Evelyn tried not to feel disappointed. She’d expected that. She’d been too young eighteen years ago to be told much about the investigation, but she’d understood what was going on from her grandparents’ expressions. Evidence had been slim. And as the days turned into years, hope had become even slimmer.
She vowed that this time would be different. “Where’s my spot?” She raised her voice to be heard over the chatter that had picked up in volume at the front of the station. When a child went missing, people often assumed that a police station would be empty, but it was usually packed. With officers manning tip lines and coordinating with specialized resources. With civilians reporting suspicions, demanding answers and volunteering to join search parties. “I’d like to get to work.”
Carly pointed to a place at the end of one of the tables, stacked with boxes. “Right over there. Brittany’s file is on top. And the boxes contain copies of the evidence from eighteen years ago. You’ve seen those already?” Carly asked, eyebrows raised, telling Evelyn she knew her history here.
Evelyn shook her head, then walked toward the case files. A sharp whistle brought her up short, made her spin around.
The bloodhound shot to his feet and followed his handler out of the room as a pair of cops pushed their way in to give Carly updates.
Dumping her FBI bag on the floor, Evelyn squeezed around the table to get a better look inside the boxes. She tried to ignore the increasing level of noise as officers walked in and out of the room, but it was a sharp contrast to the morgue-like quiet that usually pervaded the BAU office.
Folding back the cardboard top, Evelyn looked inside one of the boxes and saw a stack of photographs. The first photo showed a well-loved and dirt-caked doll lying on the grass, an evidence marker next to it.
Matilda. The name of Cassie’s doll came back to her as soon as she saw it.
Evelyn slapped the lid shut. She felt Carly looking at her, but didn’t lift her gaze. She could do this. Dan wasn’t right about her being too close to the case to properly profile it.

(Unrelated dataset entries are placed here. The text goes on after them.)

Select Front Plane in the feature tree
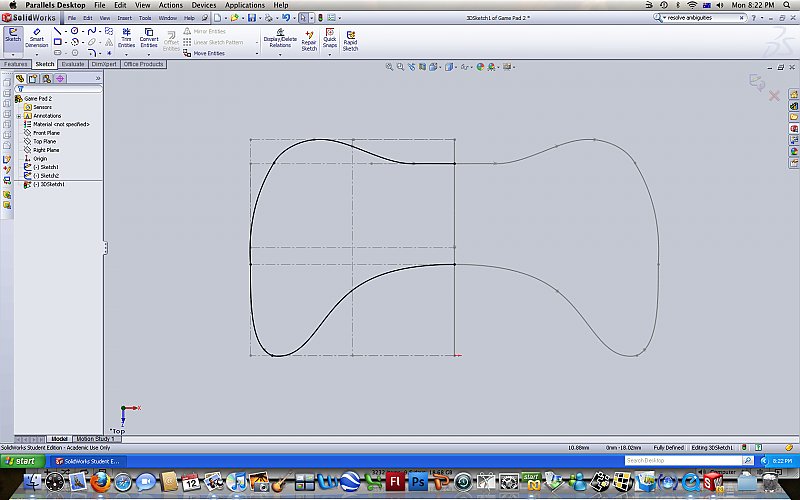The image size is (800, 500). click(x=46, y=133)
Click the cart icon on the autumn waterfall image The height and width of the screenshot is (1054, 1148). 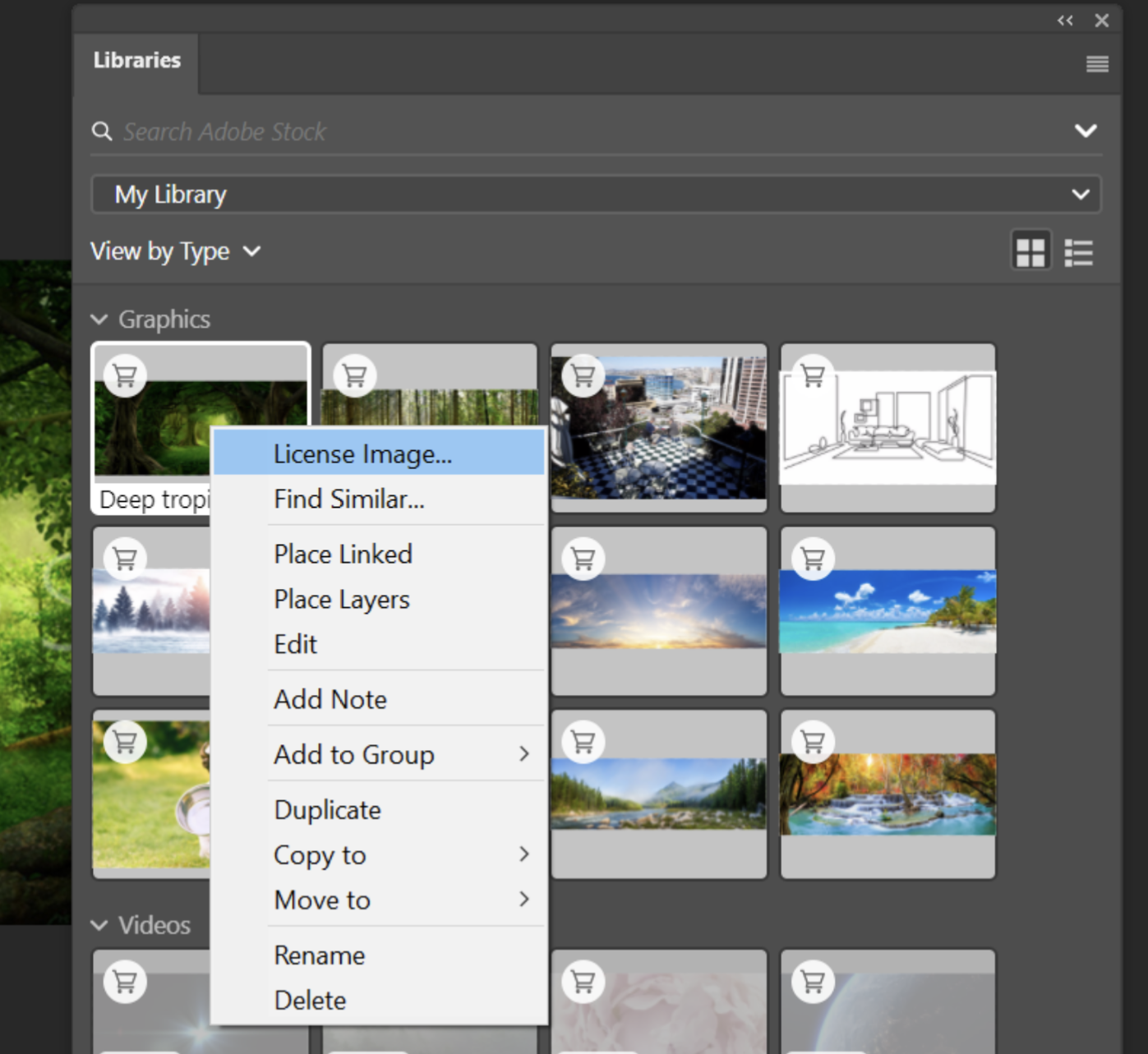click(x=814, y=740)
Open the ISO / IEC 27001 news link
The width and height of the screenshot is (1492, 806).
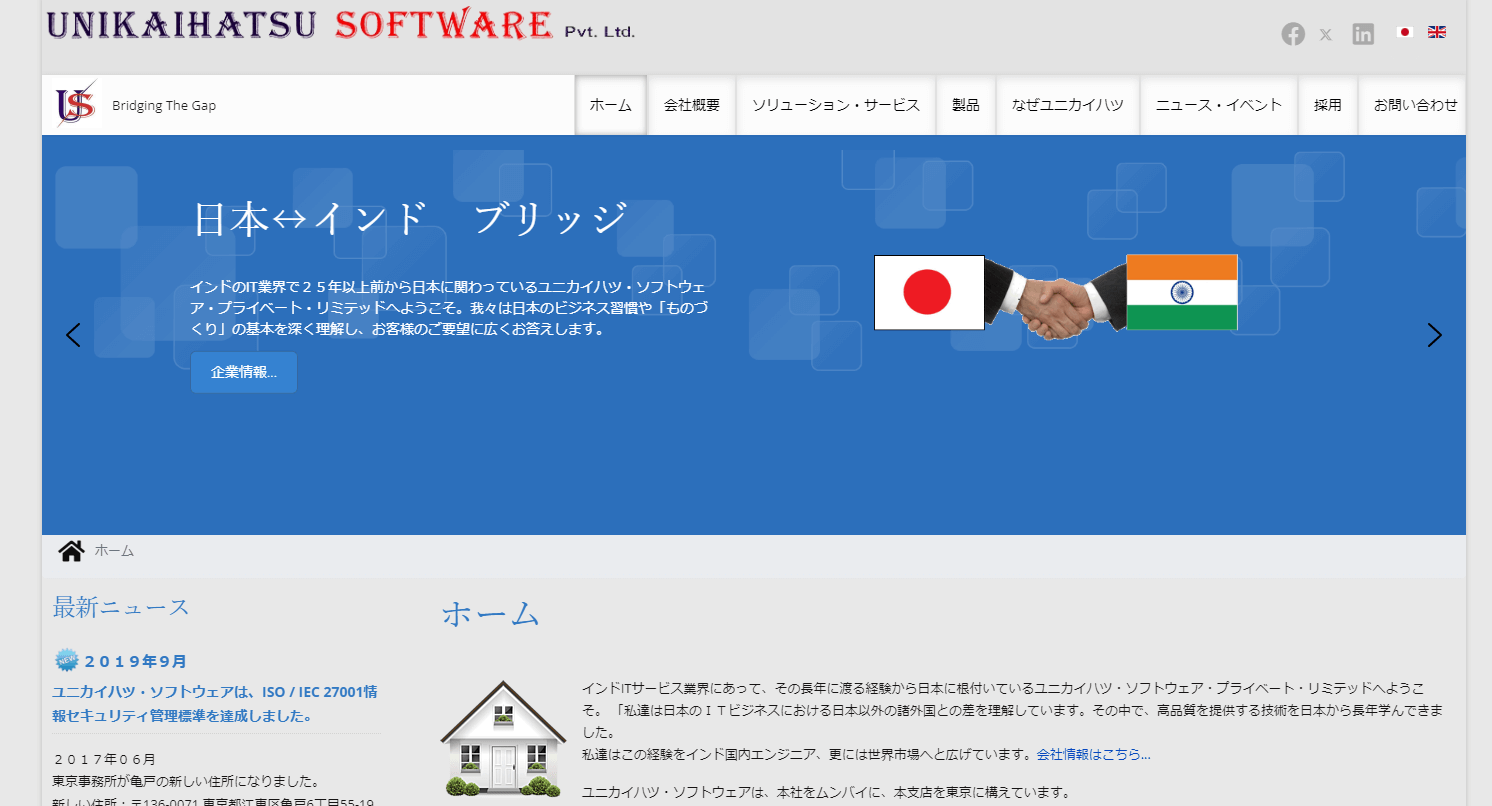pos(215,704)
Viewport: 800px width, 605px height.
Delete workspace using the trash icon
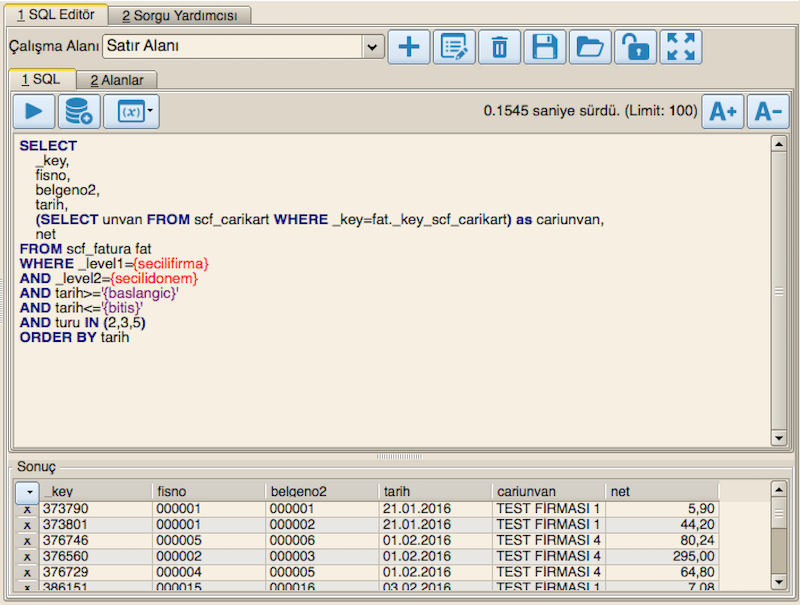pyautogui.click(x=500, y=47)
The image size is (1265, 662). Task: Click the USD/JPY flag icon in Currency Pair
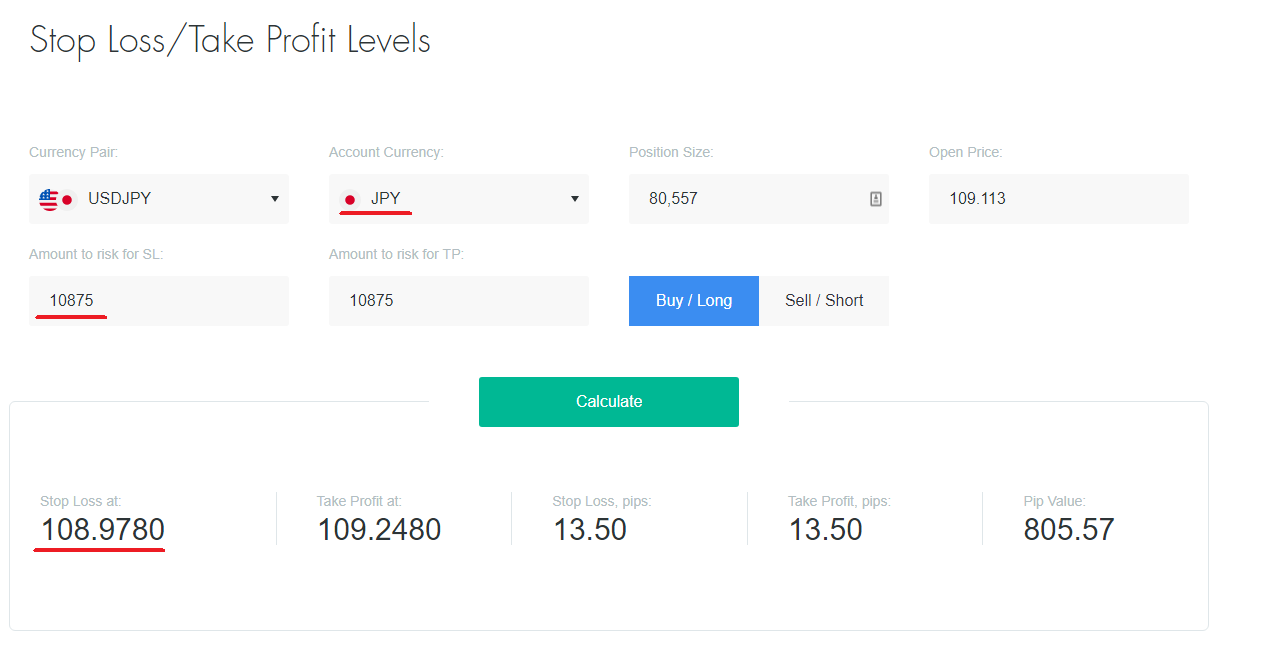[x=57, y=199]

She just hadn’t expected to see Cassie’s toy. She’d gotten a copy of the case file two months earlier, but she’d mainly wanted to read the note left on Cassie’s bed. She hadn’t read through the list of cataloged evidence. She didn’t know they’d found Cassie’s doll. She’d only known they hadn’t found Cassie.

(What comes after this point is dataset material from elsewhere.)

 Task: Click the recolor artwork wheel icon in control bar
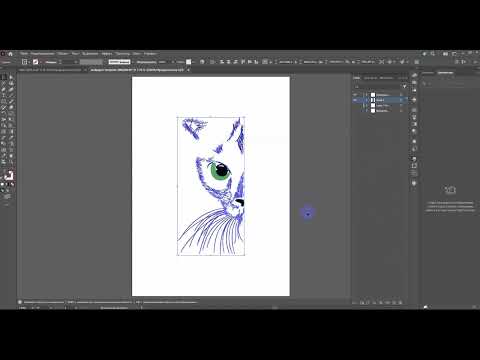coord(202,62)
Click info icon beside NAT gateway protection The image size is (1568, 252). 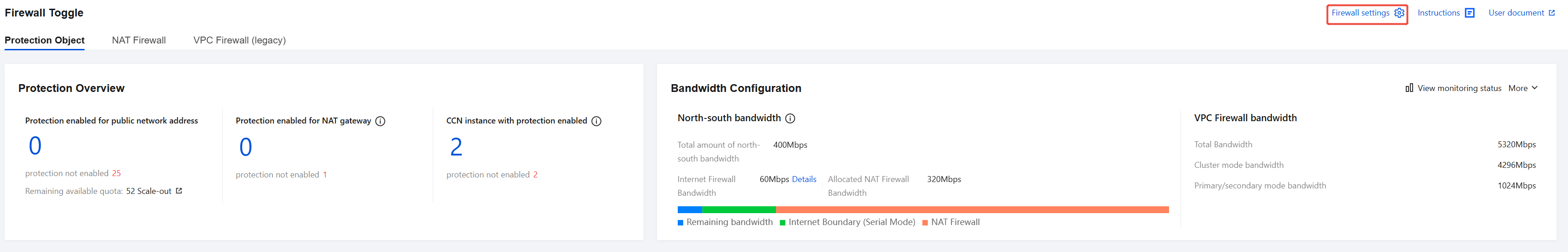pyautogui.click(x=380, y=121)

Fortifying herself, she tried to open the box again, but her hands trembled. She needed to do this in private, not surrounded by the chaos of the station.
Hefting the boxes in her arms, she went back the way she’d come. She tried to make her voice sound normal as she told Carly, “I’m going to find a quiet corner to work.”
She glanced at her watch and frowned. “I’ll be back in three hours with a profile.” It wasn’t enough time, not really, but Brittany had already been missing for thirteen hours, and after twenty-four her chances decreased even more. They all had to hurry.
Three
Evelyn clutched three boxes of case details, carrying them as low as she could to see over the top. Her duffel bag swung toward them with every step and her briefcase dangled precariously from her right hand. Her thighs bumped the boxes as she hurried toward the hotel.
Normally, the files wouldn’t have left the station, since it was no longer a cold case. But they were only copies and she’d promised Tomas she wouldn’t let them out of her sight until she got them back to the station in three hours.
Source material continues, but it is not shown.